Enquanto presidente, teve fracassos e sucessos. Entre aqueles, o maior será certamente o fiasco da invasão da Baía dos Porcos em Cuba. Mas os sucessos ultrapassam certamente os fracassos. Era o tempo do apogeu da Guerra Fria, que acompanhava os grandes sucessos políticos da União Soviética e do pico do seu poderio militar. Apesar de Kennedy e Nikita Krustchov terem chegado a acordo sobre o Tratado para a Proibição da Armas Nucleares em 1961, a União Soviética decidiu instalar bases de mísseis em Cuba, colocando os EUA à mercê directa das suas armas.

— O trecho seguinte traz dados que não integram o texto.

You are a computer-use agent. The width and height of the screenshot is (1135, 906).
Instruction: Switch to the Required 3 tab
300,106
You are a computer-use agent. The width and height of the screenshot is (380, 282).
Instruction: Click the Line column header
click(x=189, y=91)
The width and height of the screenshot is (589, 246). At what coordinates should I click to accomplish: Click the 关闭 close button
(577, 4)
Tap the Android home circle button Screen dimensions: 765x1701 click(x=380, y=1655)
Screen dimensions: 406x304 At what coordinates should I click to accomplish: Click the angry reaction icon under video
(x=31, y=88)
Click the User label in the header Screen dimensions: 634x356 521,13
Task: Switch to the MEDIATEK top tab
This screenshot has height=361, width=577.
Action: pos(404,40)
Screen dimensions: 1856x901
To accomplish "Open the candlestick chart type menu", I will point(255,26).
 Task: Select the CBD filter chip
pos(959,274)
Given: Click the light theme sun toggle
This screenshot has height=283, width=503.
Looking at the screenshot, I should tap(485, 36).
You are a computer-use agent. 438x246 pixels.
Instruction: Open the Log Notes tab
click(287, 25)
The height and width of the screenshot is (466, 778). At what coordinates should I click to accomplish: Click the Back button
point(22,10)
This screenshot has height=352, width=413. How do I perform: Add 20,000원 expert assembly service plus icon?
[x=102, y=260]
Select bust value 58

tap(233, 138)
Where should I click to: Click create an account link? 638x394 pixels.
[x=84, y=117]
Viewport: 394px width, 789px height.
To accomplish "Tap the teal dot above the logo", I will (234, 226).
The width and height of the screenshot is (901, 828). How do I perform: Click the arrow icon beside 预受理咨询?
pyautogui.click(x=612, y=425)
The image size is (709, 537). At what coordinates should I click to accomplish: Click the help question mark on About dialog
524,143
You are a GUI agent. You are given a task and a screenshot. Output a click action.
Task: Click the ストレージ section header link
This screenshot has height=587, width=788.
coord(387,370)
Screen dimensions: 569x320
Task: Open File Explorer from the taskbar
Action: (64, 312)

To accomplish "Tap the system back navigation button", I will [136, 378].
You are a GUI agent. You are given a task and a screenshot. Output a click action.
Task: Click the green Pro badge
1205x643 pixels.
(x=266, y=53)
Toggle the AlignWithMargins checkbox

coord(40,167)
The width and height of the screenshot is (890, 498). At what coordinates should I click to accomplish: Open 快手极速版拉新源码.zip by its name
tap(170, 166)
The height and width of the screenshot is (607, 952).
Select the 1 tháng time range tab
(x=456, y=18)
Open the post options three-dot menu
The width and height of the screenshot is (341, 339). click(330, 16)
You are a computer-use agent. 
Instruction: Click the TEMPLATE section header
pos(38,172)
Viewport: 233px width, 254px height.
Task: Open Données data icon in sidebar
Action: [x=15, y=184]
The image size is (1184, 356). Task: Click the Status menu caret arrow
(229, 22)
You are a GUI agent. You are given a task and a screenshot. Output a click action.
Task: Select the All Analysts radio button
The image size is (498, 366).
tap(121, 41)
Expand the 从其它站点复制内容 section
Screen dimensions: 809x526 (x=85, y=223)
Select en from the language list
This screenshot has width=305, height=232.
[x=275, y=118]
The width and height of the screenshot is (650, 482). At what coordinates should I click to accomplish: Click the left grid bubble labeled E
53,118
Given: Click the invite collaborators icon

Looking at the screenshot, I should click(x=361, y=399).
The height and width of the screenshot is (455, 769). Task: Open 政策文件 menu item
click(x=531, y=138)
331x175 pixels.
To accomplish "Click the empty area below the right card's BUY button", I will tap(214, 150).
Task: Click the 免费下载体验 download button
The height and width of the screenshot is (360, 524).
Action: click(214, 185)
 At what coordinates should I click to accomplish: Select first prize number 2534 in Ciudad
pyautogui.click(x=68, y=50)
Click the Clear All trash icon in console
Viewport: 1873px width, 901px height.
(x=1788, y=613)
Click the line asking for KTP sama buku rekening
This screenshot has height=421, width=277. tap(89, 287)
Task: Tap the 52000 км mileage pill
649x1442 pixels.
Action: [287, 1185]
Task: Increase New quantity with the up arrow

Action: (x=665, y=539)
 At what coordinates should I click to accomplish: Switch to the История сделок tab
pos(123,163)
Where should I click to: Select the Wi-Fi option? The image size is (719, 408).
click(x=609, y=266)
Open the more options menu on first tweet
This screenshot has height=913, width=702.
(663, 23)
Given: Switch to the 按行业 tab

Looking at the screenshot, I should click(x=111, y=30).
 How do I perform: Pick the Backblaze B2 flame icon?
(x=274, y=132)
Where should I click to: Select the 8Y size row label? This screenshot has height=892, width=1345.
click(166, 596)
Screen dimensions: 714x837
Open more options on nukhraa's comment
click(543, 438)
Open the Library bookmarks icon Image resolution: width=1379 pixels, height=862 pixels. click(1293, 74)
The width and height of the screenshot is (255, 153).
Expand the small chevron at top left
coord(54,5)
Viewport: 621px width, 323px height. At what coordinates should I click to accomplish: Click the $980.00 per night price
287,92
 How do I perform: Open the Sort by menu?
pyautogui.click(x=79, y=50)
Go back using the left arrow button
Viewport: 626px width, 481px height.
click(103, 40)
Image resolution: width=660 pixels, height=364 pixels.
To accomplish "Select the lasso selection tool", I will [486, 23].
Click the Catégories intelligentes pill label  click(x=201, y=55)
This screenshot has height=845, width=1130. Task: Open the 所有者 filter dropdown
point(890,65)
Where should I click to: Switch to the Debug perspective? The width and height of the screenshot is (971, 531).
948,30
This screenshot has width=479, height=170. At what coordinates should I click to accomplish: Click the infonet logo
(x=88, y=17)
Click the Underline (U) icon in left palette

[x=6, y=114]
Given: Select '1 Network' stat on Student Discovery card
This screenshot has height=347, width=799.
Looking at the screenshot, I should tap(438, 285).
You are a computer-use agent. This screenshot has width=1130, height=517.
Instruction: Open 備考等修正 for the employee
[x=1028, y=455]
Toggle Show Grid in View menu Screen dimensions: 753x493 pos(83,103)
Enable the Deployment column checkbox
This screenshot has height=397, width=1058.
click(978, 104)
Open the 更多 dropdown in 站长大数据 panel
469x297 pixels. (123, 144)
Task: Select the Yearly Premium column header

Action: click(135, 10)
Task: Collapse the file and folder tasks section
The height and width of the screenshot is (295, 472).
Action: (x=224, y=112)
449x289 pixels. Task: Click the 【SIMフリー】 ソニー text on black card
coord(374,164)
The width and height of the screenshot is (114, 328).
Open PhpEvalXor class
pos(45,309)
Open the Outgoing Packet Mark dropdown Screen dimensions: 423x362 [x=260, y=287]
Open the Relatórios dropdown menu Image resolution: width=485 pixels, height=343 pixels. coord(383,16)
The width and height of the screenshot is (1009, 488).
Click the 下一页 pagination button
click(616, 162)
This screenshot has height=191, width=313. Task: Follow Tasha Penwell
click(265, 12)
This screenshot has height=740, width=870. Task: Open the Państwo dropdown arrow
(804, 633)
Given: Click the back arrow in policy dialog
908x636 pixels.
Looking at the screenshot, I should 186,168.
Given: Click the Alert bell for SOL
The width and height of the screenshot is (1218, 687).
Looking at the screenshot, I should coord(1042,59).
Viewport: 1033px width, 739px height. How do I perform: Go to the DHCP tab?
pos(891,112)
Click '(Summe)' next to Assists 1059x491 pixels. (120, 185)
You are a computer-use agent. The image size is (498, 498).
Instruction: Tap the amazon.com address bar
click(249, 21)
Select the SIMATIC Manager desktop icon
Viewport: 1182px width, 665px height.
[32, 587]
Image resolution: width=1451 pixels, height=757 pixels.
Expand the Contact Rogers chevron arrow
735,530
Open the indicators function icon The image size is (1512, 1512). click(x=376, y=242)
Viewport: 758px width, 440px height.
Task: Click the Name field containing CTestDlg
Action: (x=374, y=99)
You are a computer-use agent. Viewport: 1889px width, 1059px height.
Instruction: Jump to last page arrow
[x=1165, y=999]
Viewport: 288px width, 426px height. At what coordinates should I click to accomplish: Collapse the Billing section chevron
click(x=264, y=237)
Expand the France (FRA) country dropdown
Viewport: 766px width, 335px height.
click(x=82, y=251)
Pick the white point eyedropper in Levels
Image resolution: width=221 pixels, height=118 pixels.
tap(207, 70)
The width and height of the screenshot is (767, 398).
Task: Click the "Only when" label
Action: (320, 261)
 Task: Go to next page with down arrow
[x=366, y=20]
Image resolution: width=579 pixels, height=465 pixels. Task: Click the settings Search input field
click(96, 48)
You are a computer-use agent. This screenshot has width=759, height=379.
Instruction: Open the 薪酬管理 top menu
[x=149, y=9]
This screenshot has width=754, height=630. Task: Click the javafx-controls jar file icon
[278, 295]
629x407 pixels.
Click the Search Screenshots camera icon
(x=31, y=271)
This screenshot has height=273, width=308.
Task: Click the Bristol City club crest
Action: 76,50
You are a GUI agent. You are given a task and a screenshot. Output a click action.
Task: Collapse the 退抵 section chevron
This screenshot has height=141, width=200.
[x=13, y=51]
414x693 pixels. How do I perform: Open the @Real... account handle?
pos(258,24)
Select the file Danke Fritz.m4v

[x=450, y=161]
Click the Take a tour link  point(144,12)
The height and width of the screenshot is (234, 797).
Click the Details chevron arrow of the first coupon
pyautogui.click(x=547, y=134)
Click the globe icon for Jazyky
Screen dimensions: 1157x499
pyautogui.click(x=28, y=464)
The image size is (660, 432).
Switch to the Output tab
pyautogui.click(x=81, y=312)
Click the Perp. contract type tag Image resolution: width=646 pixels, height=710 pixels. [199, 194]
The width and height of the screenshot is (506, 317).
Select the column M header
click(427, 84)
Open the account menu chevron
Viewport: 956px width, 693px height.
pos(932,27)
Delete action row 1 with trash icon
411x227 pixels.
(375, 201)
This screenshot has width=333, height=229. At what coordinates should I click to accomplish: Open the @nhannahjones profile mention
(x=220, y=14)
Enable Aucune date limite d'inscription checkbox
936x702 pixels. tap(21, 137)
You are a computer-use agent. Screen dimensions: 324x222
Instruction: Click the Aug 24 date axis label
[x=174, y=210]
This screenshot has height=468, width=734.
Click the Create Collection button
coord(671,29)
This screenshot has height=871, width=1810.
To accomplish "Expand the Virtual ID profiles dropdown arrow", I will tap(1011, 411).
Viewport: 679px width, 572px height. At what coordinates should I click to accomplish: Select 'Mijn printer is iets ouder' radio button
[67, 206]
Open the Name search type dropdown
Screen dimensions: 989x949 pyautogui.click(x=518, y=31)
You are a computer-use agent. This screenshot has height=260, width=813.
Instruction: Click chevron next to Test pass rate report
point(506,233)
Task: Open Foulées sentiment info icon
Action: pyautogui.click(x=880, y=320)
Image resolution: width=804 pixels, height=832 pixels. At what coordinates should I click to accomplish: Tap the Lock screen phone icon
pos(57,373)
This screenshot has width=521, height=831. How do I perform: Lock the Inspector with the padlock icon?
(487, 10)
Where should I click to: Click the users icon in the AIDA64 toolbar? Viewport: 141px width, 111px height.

Kennedy foi de uma firmeza total, tendo Krustchov acabado por ceder, retirando os mísseis e levando-os de volta para a URSS.
Kennedy foi um defensor dos direitos humanos, apoiando decisivamente o combate ao racismo, chaga vergonhosa da sociedade americana de então. Se não esteve presente na manifestação em que Martin Luther King soltou o seu famoso “I have a dream”, recebeu na Casa Branca os seus principais responsáveis logo após a sua realização, prestando-lhes assim a sua homenagem ao mais alto nível.
É inesquecível a deslocação de Kennedy a Berlim, aquando da construção do infame Muro pelo regime comunista da RDA e a sua célebre frase “Eu sou um berlinense”, que acompanhou com uma gigantesca ponte aérea de apoio aos cidadãos aprisionados na parte sitiada da cidade.
Muitos de nós já o esqueceram ou os mais novos até não o saberão, mas no fim dos anos 60 do século passado, houve homens que foram á Lua. Também isso se deve a Kennedy, tendo sido o mote de mais uma das suas frases famosas que ficaram para a História: “escolhemos ir à Lua nesta década, e fazer mais coisas, não por serem fáceis, mas por serem difíceis”.
Mas tudo acabou para John Kennedy naquele cortejo de má memória em 22 de Novembro de 1963, na capital do Texas. E com ele morreu também grande parte do mundo como era, porque é impossível que tudo o resto fique como era quando um grande Homem com os seus defeitos e virtudes desaparece daquela forma trágica, sem que até hoje haja uma explicação credível para o que aconteceu.